The success of host immune defence depends in part on an organism’s ‘body clock’, a new study has revealed.
The study may lead to therapeutic strategies designed to optimise the immune response and to protect patients at the time when they are most vulnerable.
Many organisms have evolved an endogenous timing system called a circadian clock that regulates a wide variety of metabolic activities over a twenty-four hour cycle. "It is becoming increasingly evident that disruption of daily rhythms, such as from sleep deprivation, affects the immune response,” explained senior study author, Dr. Erol Fikrig from Yale University School of Medicine.

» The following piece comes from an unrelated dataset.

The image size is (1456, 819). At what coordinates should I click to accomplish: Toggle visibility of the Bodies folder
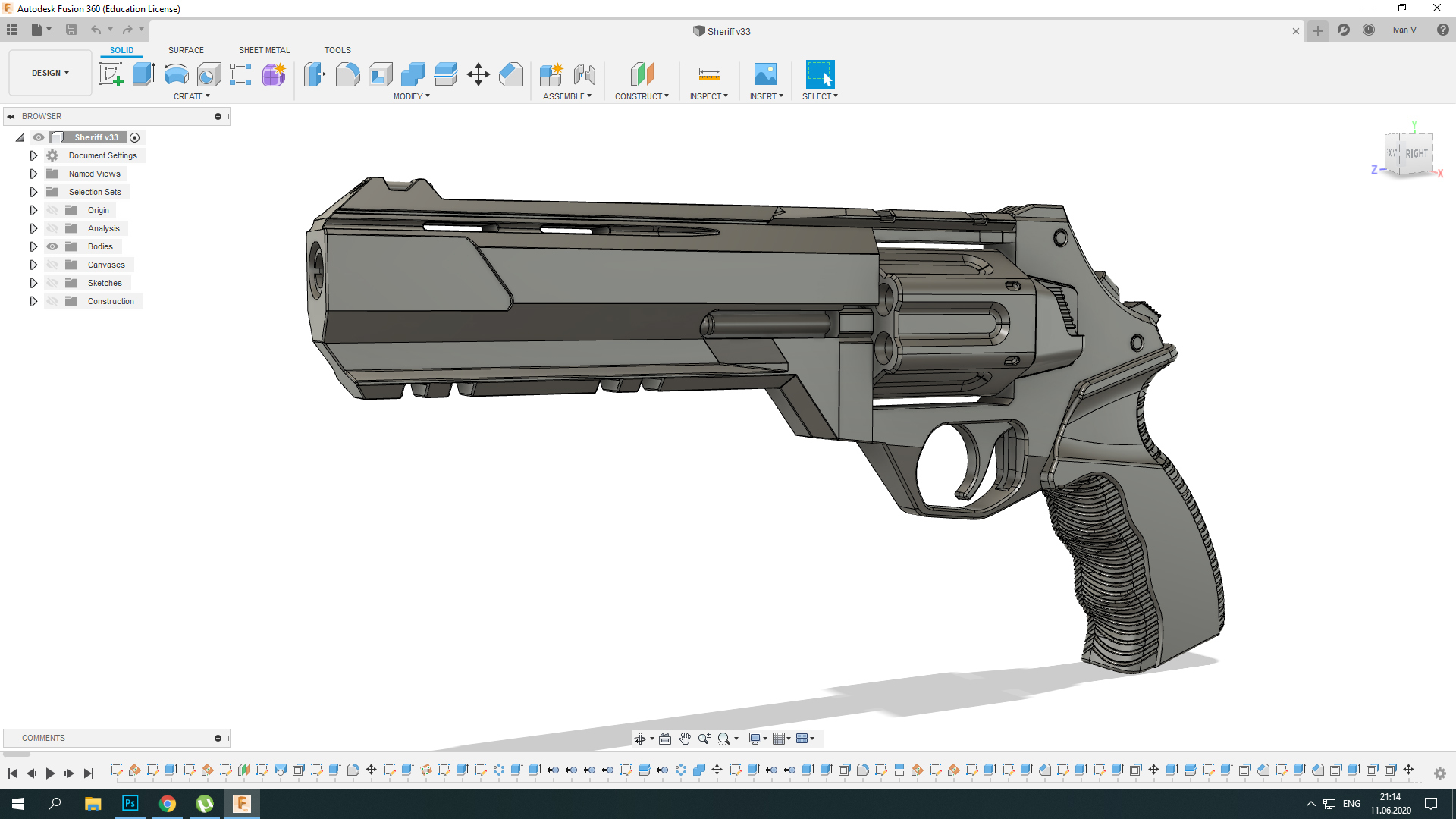(52, 246)
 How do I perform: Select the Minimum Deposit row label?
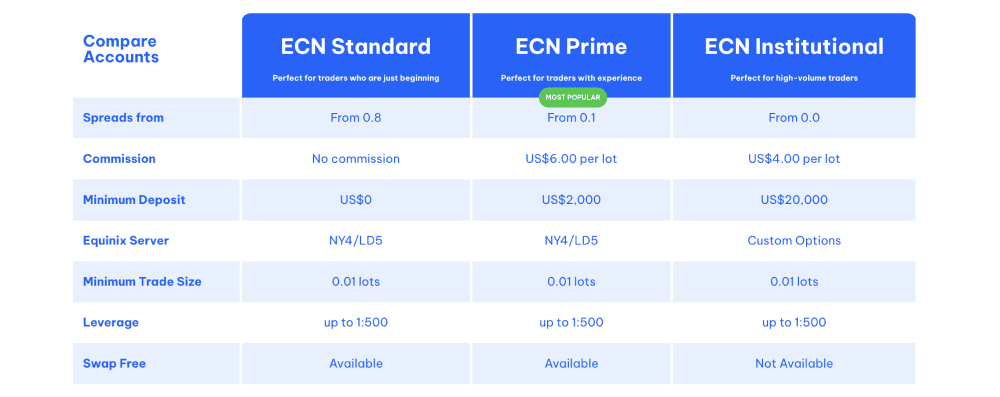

"In our study, we were interested in investigating whether the ability of the immune system to detect a pathogen is under circadian control and whether there are timing-associated consequences for the subsequent immune response.” Dr. Fikrig and colleagues examined the expression and function of Toll-like receptor 9 (TLR9), an immune system protein that can sense bacterial and viral DNA.
The researchers demonstrated that the circadian clock controlled TLR9 expression and function and that mice immunized when TLR9 was most responsive exhibited an enhanced immune response. Importantly, in a mouse model of sepsis, disease severity was dependent on the timing of sepsis induction, which directly correlated with cyclical changes in TLR9. The authors suggest that this observation may be clinically significant, as septic human patients are known to be at increased risk of mortality between 2 and 6 am.
"These findings not only unveil a novel, direct molecular link between circadian rhythms and the immune system, but also open a new paradigm in the biology of the overall immune response with important implications for the prevention and treatment of disease.” Dr. Fikrig said.
“Furthermore, patients in the ICU often have disturbed sleep patterns, due to noise, nocturnal light exposure and medications; it will be important to investigate how these factors influence TLR9 expression levels and immune responses,” Dr. Fikrig added.
The study has been published by Cell Press in the journal Immunity.